Thanks for the workshop yesterday. Very interesting.. The synchronicity on Ashbery got me reading a Perloff essay on his work today (avoidance of Modern American Poetry Paper), and led me to this quote regarding his use of pronouns:

"The personal pronouns in my work very often seem to be like variables in an equation. 'You' can be myself or it can be another person, someone whom I'm addressing, and so can 'he' and 'she' for that matter and 'we'...my point is also that it doesn't really matter very much, that we are somehow all aspects of a consciousness giving rise to the poem and the fact of addressing someone, myself or someone else, is what's the important thing at that particular moment rather than the particular person involved. I guess I don't have a very strong sense of my own identity and I find it very easy to move from one person in the sense of a pronoun to another and this again helps to produce a kind of polyphony in my poetry which I again feel is a means toward a greater naturalism."

This is an interesting idea & I'd like to claim it as well, but I wonder just how possible it is for the reader to believe it. I also wonder if when he says he doesn't have a strong sense of his own identity how true this is--if the "I" is continuous in tone, does this mean he in fact doesn't have a strong sense of others' identities? Is this problematic?

It seems, however, that no matter how much a poet might argue that the pronouns are destabilized, it might still read like they are fixed. Even if it's difficult to get a logical reading out of his work, you could still make connections.

This is related to Scott's comments about inserting a "you" always making the poem eroticized. Juliana said something similiar, that the I-you is never innocent. And I wonder if that's always true. I wonder if there are ways to use that construction and have it not be read as a love poem or a fixed-identities individually-centered poem. And then I wonder why I'm even asking the question, and why I'm looking for a way to "get away with" it in the first place.

Have I just been brainwashed by a gajillion years of I-you tradition so I feel it has to be there regardless of modern issues attributed to it? Or is there something else to be uncovered? Is it just a way to make the reader feel "addressed" and feel his/her personal stake in the work? Is it a cheap trick?

Is the I-You the most resonant pronoun pair, in these terms? Are we willing to let he-she-we slide, but I-you is always about love?

answering questions with questions

Juliana said love poetry is the easiest to say why it matters, which seems counterintuitive to me. Political poetry sseems to be the easiest to say why it matters.

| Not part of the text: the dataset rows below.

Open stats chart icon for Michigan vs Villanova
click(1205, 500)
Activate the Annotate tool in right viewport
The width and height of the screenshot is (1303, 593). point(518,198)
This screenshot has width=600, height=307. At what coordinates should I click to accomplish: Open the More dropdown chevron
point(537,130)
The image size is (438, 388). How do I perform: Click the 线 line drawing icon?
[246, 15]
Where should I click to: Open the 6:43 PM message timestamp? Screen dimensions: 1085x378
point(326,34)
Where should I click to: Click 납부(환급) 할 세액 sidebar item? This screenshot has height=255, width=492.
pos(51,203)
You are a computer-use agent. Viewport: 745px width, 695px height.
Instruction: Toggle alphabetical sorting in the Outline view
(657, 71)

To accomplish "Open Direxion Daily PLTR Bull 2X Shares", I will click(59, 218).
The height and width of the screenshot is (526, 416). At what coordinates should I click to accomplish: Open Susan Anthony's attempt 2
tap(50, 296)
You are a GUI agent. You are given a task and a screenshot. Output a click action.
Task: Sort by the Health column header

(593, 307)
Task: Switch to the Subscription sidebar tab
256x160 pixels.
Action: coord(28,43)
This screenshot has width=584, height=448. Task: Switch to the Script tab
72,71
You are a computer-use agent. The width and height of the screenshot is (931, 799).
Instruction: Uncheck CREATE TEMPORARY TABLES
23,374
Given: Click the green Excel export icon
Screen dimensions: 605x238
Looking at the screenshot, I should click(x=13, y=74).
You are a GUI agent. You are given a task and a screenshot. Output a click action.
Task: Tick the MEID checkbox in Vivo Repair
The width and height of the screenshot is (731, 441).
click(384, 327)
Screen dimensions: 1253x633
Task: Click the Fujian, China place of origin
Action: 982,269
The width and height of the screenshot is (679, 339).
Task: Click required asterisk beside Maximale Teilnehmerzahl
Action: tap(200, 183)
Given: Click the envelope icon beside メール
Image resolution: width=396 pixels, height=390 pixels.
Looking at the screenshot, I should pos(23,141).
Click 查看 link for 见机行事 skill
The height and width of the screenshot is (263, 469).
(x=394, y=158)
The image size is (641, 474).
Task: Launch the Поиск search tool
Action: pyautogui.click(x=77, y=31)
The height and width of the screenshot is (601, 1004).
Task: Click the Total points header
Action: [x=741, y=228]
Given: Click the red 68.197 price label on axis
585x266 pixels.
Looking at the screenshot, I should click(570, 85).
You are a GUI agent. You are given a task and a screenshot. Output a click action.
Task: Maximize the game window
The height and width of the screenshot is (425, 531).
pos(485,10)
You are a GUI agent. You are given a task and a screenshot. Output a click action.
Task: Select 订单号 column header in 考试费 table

Even if the writing is not strong, it's for a good cause, so it wins. Dan Bellm had this story about publishing a love poem to this guy he knew in high school and twenty years later the guy reads it & contacts him & they have a lovely connection. So this is what Juliana was referring to when saying why love poetry matters (poem had the POWER to Make People Take An Action). But the joke here is, it doesn't matter! Who cares if so-and-so hooks up with old flame? Who cares how so-and-so's relationship is going? Does it matter for any other reason?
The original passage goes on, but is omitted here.